## Data for the task
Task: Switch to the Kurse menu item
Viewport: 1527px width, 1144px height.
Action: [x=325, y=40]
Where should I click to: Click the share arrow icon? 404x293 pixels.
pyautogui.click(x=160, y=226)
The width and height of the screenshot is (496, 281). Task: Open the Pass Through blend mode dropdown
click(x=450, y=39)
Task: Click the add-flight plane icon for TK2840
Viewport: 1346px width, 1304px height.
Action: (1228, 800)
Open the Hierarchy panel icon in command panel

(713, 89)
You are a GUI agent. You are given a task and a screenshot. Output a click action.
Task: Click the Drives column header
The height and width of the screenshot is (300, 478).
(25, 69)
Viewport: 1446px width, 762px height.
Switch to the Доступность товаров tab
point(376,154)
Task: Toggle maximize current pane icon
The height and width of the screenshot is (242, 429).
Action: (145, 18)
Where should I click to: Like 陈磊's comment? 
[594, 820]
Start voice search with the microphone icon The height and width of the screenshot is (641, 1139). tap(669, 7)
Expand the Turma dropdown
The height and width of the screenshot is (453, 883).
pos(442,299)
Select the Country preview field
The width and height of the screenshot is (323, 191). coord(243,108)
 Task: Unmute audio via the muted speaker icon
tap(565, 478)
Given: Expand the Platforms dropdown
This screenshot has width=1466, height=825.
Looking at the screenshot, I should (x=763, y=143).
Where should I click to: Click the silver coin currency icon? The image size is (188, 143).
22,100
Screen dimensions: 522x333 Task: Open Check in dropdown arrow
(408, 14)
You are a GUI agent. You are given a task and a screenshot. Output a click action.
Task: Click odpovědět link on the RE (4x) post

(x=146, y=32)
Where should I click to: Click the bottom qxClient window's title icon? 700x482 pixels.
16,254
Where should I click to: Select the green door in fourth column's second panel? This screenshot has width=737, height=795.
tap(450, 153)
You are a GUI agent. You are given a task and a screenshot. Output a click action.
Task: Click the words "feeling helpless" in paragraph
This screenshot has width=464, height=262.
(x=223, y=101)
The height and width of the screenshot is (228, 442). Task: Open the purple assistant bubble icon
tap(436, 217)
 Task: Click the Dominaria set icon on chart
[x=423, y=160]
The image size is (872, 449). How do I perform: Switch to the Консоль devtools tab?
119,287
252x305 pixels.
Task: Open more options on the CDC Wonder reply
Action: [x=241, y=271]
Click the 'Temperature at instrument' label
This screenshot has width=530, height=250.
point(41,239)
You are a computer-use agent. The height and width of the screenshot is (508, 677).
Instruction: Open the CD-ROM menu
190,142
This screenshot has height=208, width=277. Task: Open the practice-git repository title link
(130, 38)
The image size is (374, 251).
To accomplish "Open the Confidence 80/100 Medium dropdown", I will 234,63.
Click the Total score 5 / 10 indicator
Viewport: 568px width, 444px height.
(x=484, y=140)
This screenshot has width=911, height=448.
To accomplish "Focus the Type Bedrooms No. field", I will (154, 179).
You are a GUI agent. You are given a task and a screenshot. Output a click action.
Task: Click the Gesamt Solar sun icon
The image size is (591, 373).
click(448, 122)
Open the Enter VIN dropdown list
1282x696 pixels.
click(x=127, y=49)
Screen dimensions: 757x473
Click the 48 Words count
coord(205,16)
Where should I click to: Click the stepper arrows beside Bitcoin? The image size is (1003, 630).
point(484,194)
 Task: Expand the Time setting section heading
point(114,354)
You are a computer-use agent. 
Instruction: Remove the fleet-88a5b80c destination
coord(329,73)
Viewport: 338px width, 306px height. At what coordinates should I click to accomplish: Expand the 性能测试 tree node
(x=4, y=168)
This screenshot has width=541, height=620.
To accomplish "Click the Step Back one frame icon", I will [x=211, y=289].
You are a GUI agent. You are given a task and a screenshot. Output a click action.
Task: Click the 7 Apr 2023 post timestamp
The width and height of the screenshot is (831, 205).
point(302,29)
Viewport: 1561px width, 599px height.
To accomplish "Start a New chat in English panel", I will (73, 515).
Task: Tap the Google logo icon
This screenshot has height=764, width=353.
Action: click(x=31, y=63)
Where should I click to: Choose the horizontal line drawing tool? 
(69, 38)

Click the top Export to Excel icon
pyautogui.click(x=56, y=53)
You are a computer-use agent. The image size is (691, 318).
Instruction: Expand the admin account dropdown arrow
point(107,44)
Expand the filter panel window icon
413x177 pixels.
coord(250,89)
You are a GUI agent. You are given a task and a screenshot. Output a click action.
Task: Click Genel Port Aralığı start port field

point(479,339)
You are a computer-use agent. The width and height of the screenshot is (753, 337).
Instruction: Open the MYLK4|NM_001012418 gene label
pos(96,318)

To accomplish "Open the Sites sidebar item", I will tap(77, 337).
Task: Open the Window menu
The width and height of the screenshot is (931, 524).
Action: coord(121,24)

## Exercise objective
Write the records out once more, word for word.

## Answer box
Task: Switch to the Kurse menu item
Viewport: 1527px width, 1144px height.
Action: [x=325, y=40]
Where should I click to: Click the share arrow icon? 404x293 pixels.
pyautogui.click(x=160, y=226)
The width and height of the screenshot is (496, 281). Task: Open the Pass Through blend mode dropdown
click(x=450, y=39)
Task: Click the add-flight plane icon for TK2840
Viewport: 1346px width, 1304px height.
Action: (1228, 800)
Open the Hierarchy panel icon in command panel

(713, 89)
You are a GUI agent. You are given a task and a screenshot. Output a click action.
Task: Click the Drives column header
The height and width of the screenshot is (300, 478).
(25, 69)
Viewport: 1446px width, 762px height.
Switch to the Доступность товаров tab
point(376,154)
Task: Toggle maximize current pane icon
The height and width of the screenshot is (242, 429).
Action: (145, 18)
Where should I click to: Like 陈磊's comment? 
[594, 820]
Start voice search with the microphone icon The height and width of the screenshot is (641, 1139). tap(669, 7)
Expand the Turma dropdown
The height and width of the screenshot is (453, 883).
pos(442,299)
Select the Country preview field
The width and height of the screenshot is (323, 191). coord(243,108)
 Task: Unmute audio via the muted speaker icon
tap(565, 478)
Given: Expand the Platforms dropdown
This screenshot has width=1466, height=825.
Looking at the screenshot, I should (x=763, y=143).
Where should I click to: Click the silver coin currency icon? The image size is (188, 143).
22,100
Screen dimensions: 522x333 Task: Open Check in dropdown arrow
(408, 14)
You are a GUI agent. You are given a task and a screenshot. Output a click action.
Task: Click odpovědět link on the RE (4x) post

(x=146, y=32)
Where should I click to: Click the bottom qxClient window's title icon? 700x482 pixels.
16,254
Where should I click to: Select the green door in fourth column's second panel? This screenshot has width=737, height=795.
tap(450, 153)
You are a GUI agent. You are given a task and a screenshot. Output a click action.
Task: Click the words "feeling helpless" in paragraph
This screenshot has width=464, height=262.
(x=223, y=101)
The height and width of the screenshot is (228, 442). Task: Open the purple assistant bubble icon
tap(436, 217)
 Task: Click the Dominaria set icon on chart
[x=423, y=160]
The image size is (872, 449). How do I perform: Switch to the Консоль devtools tab?
119,287
252x305 pixels.
Task: Open more options on the CDC Wonder reply
Action: [x=241, y=271]
Click the 'Temperature at instrument' label
This screenshot has width=530, height=250.
point(41,239)
You are a computer-use agent. The height and width of the screenshot is (508, 677).
Instruction: Open the CD-ROM menu
190,142
This screenshot has height=208, width=277. Task: Open the practice-git repository title link
(130, 38)
The image size is (374, 251).
To accomplish "Open the Confidence 80/100 Medium dropdown", I will 234,63.
Click the Total score 5 / 10 indicator
Viewport: 568px width, 444px height.
(x=484, y=140)
This screenshot has width=911, height=448.
To accomplish "Focus the Type Bedrooms No. field", I will (154, 179).
You are a GUI agent. You are given a task and a screenshot. Output a click action.
Task: Click the Gesamt Solar sun icon
The image size is (591, 373).
click(448, 122)
Open the Enter VIN dropdown list
1282x696 pixels.
click(x=127, y=49)
Screen dimensions: 757x473
Click the 48 Words count
coord(205,16)
Where should I click to: Click the stepper arrows beside Bitcoin? The image size is (1003, 630).
point(484,194)
 Task: Expand the Time setting section heading
point(114,354)
You are a computer-use agent. 
Instruction: Remove the fleet-88a5b80c destination
coord(329,73)
Viewport: 338px width, 306px height. At what coordinates should I click to accomplish: Expand the 性能测试 tree node
(x=4, y=168)
This screenshot has width=541, height=620.
To accomplish "Click the Step Back one frame icon", I will [x=211, y=289].
You are a GUI agent. You are given a task and a screenshot. Output a click action.
Task: Click the 7 Apr 2023 post timestamp
The width and height of the screenshot is (831, 205).
point(302,29)
Viewport: 1561px width, 599px height.
To accomplish "Start a New chat in English panel", I will (73, 515).
Task: Tap the Google logo icon
This screenshot has height=764, width=353.
Action: click(x=31, y=63)
Where should I click to: Choose the horizontal line drawing tool? 
(69, 38)

Click the top Export to Excel icon
pyautogui.click(x=56, y=53)
You are a computer-use agent. The image size is (691, 318).
Instruction: Expand the admin account dropdown arrow
point(107,44)
Expand the filter panel window icon
413x177 pixels.
coord(250,89)
You are a GUI agent. You are given a task and a screenshot. Output a click action.
Task: Click Genel Port Aralığı start port field

point(479,339)
You are a computer-use agent. The width and height of the screenshot is (753, 337).
Instruction: Open the MYLK4|NM_001012418 gene label
pos(96,318)

To accomplish "Open the Sites sidebar item", I will tap(77, 337).
Task: Open the Window menu
The width and height of the screenshot is (931, 524).
Action: coord(121,24)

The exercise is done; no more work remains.